- _To do_:
Beginning with the line that holds "You are a computer-use" and ending with the last line of the entries, please output each line exactly, apart from any pictures.

- _Supplied material_:
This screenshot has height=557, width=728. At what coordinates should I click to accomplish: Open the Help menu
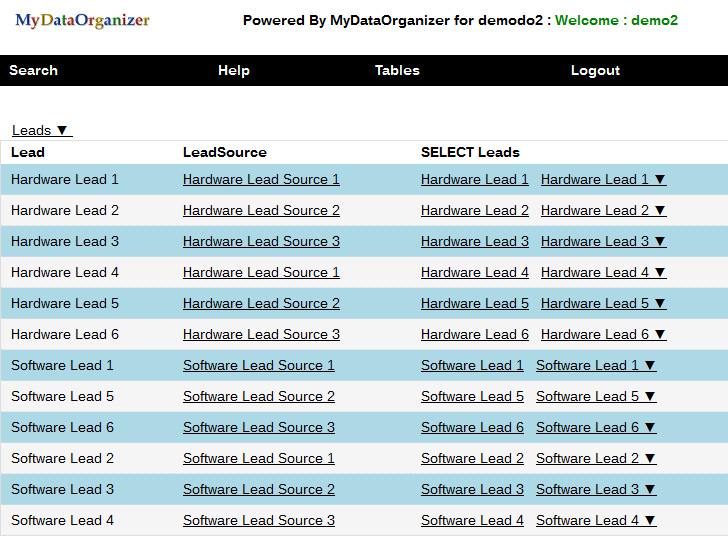click(x=233, y=70)
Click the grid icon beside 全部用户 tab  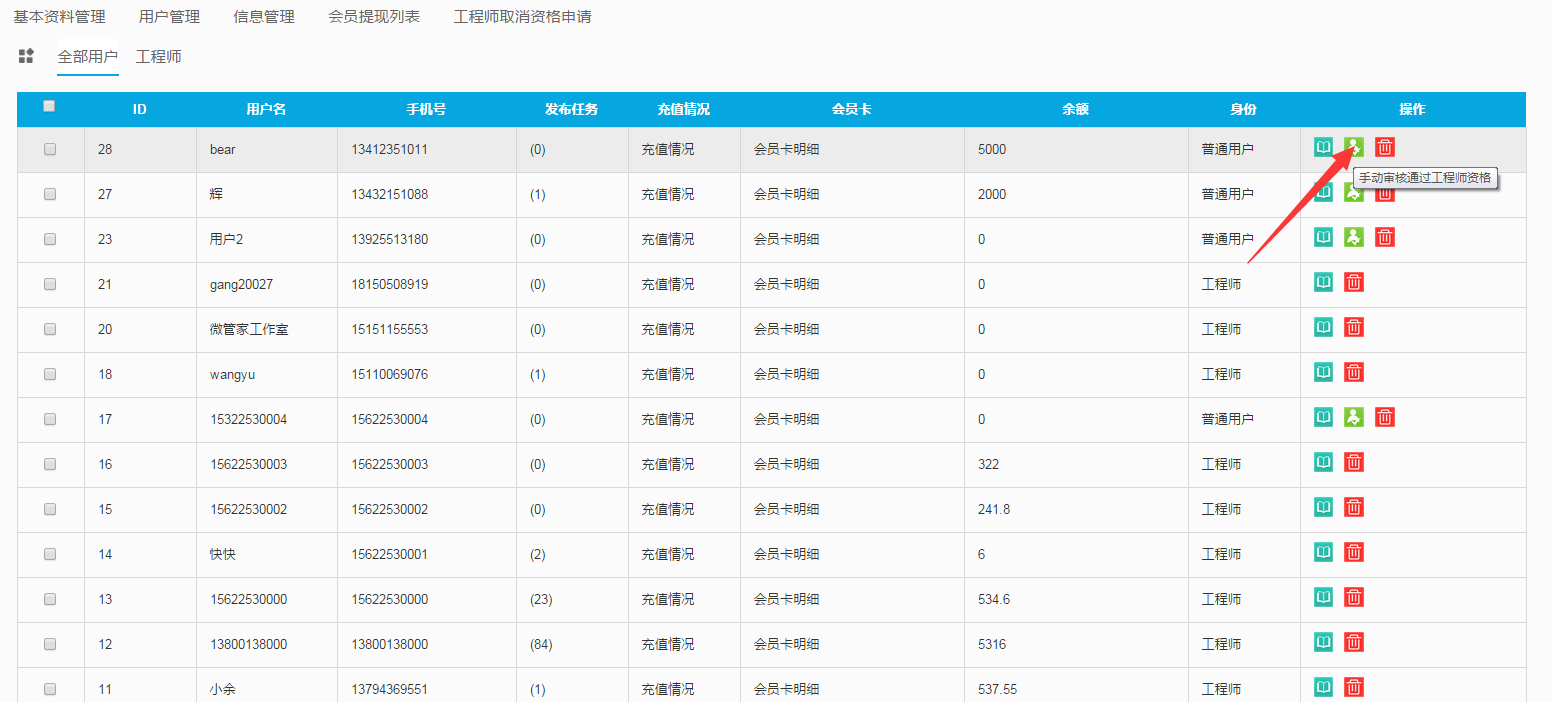click(x=27, y=56)
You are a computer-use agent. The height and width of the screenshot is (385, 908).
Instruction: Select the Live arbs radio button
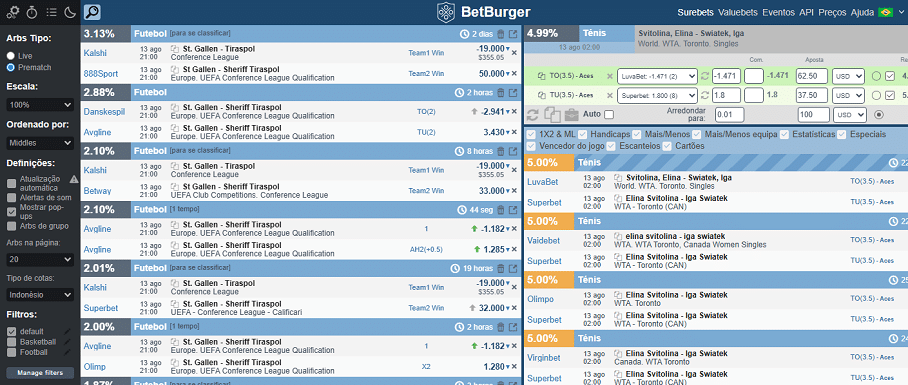(11, 56)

- _Output_:
You are a computer-use agent. The height and width of the screenshot is (385, 908).
Instruction: Select the Live arbs radio button
(11, 56)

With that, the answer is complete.